Я замялся. Разумеется, намеренно. Ответ у меня давно был готов.
Потом как бы нехотя признал:
- Стянул. Эрмик стоял на Желязниковской. Дверь открыта. Ну взял
я. А чего добро без присмотра кидают, - не нравилось мне, что
разговор этот может затянуться.
Убрать этого мерзавца прямо сейчас? Слишком велик риск, что он
успеет закричать. Если не он, то кто-то из этих двух оборванцев
вполне могут с перепуга. И тогда вся моя затея накроется.
- В общем, давай, урод, иди отсюда. Сумка конфискована, -
заключил Ренис и выключил фонарь.
Чтобы не тянуть время, я спорить не стал. Понуро опустил голову,
сглотнул обиду и было пошел в сторону канальи.

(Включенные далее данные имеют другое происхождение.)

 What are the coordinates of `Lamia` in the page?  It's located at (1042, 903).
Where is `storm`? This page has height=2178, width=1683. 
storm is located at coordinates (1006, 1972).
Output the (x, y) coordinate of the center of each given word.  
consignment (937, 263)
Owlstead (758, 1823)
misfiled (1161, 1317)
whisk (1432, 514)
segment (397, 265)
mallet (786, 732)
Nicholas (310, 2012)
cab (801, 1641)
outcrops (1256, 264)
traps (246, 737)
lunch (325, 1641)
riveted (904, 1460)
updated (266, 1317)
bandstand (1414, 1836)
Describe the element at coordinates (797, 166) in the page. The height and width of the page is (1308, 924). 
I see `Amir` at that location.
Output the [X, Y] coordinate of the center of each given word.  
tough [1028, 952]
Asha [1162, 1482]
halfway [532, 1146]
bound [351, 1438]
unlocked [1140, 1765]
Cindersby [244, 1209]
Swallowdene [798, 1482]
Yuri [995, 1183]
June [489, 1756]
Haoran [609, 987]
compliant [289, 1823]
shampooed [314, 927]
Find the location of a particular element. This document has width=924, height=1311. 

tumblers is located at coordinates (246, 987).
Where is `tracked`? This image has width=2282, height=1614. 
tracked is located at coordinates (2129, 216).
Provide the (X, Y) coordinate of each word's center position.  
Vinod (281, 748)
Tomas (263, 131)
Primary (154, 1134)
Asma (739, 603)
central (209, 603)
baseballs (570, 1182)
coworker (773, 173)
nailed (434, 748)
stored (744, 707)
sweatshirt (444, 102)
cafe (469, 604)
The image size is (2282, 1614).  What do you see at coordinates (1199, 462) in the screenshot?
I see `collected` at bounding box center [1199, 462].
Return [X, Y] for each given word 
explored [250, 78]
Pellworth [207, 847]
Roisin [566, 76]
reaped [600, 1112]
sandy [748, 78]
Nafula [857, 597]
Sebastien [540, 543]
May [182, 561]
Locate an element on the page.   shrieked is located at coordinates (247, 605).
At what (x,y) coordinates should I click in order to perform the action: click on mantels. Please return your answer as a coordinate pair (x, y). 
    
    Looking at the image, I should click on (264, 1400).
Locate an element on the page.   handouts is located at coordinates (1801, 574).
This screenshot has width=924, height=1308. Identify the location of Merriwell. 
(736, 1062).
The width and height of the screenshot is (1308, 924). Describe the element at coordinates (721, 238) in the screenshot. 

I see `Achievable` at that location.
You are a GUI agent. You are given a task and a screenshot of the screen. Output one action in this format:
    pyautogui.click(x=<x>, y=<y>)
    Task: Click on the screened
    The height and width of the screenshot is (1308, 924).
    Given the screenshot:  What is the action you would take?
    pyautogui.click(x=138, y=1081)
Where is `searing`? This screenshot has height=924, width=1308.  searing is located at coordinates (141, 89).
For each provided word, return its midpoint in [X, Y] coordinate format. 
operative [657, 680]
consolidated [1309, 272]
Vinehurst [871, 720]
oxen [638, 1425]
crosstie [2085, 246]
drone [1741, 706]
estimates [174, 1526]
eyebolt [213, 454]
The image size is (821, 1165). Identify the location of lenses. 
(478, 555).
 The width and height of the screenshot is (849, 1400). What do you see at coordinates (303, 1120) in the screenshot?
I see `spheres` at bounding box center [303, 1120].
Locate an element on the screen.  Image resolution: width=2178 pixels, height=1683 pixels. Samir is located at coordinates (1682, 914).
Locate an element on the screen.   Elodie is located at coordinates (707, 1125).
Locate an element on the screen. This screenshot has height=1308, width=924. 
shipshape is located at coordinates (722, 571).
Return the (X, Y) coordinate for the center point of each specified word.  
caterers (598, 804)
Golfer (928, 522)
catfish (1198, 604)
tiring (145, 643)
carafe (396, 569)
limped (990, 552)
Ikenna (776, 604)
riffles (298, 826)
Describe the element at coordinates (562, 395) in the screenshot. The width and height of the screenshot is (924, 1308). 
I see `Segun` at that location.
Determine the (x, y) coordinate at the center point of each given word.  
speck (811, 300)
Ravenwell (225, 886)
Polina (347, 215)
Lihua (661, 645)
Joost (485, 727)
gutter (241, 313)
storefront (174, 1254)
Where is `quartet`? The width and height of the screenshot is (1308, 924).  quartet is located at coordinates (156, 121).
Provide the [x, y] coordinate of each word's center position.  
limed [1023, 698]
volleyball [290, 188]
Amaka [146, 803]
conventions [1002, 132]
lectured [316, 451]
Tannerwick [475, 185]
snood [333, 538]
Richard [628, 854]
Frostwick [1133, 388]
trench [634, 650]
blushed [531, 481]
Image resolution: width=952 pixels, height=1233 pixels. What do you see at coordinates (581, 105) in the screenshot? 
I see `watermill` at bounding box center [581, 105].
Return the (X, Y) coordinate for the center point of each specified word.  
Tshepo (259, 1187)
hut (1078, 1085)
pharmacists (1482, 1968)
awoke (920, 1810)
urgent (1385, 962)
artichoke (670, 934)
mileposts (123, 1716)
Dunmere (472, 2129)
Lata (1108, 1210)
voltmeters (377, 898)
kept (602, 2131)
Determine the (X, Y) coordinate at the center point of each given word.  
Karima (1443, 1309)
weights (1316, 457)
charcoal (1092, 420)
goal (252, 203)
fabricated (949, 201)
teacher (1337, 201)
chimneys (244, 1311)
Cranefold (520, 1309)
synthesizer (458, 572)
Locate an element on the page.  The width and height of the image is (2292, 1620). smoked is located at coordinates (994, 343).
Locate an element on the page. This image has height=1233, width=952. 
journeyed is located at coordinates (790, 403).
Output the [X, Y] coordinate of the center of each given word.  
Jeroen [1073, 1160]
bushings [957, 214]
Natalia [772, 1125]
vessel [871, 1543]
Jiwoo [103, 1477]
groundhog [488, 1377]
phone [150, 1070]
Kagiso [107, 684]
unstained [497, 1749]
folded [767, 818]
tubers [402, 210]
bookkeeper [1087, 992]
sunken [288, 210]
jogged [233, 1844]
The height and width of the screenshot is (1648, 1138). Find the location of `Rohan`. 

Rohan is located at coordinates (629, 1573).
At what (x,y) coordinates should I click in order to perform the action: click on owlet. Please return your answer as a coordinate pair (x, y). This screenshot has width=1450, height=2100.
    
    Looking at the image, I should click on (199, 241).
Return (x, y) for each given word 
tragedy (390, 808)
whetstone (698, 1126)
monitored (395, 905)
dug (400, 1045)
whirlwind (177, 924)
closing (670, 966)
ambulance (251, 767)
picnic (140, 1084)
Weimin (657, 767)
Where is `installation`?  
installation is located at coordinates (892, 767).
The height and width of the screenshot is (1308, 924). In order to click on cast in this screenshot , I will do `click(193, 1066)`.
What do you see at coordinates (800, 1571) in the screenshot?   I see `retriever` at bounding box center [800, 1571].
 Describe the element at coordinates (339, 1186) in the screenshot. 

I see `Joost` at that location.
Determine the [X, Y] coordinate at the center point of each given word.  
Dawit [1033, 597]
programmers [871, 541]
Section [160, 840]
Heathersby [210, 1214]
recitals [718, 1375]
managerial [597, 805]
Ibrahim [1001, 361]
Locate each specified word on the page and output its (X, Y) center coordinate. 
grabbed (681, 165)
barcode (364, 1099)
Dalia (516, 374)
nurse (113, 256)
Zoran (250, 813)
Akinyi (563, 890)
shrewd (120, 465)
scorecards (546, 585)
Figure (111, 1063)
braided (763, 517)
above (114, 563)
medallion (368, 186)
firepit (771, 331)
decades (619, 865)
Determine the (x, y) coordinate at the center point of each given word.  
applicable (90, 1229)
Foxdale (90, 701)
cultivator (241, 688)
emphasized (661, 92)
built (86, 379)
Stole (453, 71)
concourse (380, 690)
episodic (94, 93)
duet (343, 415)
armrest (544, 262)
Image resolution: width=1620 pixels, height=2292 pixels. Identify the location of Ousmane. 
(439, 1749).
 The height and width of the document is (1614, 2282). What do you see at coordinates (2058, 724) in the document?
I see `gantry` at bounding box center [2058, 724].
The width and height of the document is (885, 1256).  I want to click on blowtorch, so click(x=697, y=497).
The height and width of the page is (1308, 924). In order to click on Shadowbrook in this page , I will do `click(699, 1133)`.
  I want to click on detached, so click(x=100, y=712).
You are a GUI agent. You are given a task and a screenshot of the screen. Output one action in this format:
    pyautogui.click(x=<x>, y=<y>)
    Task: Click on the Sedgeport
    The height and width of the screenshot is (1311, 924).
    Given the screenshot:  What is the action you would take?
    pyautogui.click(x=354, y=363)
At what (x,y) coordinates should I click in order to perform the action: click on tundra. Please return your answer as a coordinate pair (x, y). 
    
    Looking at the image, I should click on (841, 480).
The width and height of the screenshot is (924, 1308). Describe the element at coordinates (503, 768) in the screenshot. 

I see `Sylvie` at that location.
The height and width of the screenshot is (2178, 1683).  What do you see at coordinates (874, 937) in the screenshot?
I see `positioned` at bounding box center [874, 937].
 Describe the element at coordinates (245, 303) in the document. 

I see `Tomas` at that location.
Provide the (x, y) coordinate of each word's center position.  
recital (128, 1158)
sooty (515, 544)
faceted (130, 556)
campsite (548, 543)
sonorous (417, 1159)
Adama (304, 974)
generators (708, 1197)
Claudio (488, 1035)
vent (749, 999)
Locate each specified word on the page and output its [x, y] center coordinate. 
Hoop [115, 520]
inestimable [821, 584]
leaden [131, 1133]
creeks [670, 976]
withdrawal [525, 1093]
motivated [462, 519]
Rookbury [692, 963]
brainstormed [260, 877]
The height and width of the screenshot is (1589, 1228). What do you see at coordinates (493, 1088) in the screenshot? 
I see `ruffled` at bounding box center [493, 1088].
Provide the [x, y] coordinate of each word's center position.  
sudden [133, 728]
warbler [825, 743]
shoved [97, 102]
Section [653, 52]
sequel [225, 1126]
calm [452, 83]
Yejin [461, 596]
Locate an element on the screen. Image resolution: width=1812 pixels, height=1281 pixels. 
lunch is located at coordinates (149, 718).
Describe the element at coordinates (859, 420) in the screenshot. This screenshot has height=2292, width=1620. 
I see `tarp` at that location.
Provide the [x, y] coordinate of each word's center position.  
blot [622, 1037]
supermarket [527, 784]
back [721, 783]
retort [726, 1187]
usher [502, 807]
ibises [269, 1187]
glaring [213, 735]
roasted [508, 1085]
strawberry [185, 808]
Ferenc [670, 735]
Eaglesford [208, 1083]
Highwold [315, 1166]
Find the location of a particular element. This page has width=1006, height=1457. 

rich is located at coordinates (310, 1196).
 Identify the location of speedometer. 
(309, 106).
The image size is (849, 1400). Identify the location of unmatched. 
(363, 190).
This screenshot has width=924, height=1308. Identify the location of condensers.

- Куда, сука, прешься! – тут же остановил меня окрик. –
Возвращайся откуда пришел.
А вот этот поворот мне совсем не нравился. У меня не было
времени чтобы снова искать обходные пути. Я послушно повернулся,
активируя в правую руку «Хватку Смерти», поднял ее одновременно
указывая на железнодорожную ветку, которая виднелась за спиной
«волка» и спросил:
- Так можно? Меня Танюша ждет. Пожалуйста, господин…
Великий Ренис ответить не смог: невидимая рука проникла в его
горло и резко сдавила трахею, пережала ее так, что не мог вырваться
даже хрип. Грозный волчара не мог ни вдохнуть, ни выдохнуть. Он
судорожно схватился за горло и побледнел. От ужаса, непонимания
происходящего, его глаза выкатились точно у лемура. Перед смертью
он все-таки смог издать негромкий, жалобный хрип. Неловко взмахнул
руками и, глядя на ухмылку на моем лице, упал едва ли в костер.
Оба бездомных вскочили, испуганные происходящим.
- Боги! Ему, наверное, плохо, - сказал я, торопливо подходя.
- Наверное, сердце, - всполошился тот, кого Ренис называл
Старым.
- Тише, тише, - успокоил я его, - а то его дружки услышат.
Подумают, что вы с ним что-то сделали. Лишь бы не помер… - я присел
на корточки и сделал вид, что проверяю пульс бедолаги, хотя в этом
не было необходимости: я чувствовал его вылетевшую из тела душу.
Было искушение основательно выйти на тонкий план и преподать
мерзавцу еще один урок – посмертный. Только на это не было времени.
Я лишь позволил явить перед ним свое истинное лицо и, беззвучно
рассмеявшись, произнести:
- Дурак. Не надо было так вести себя с графом Елецким.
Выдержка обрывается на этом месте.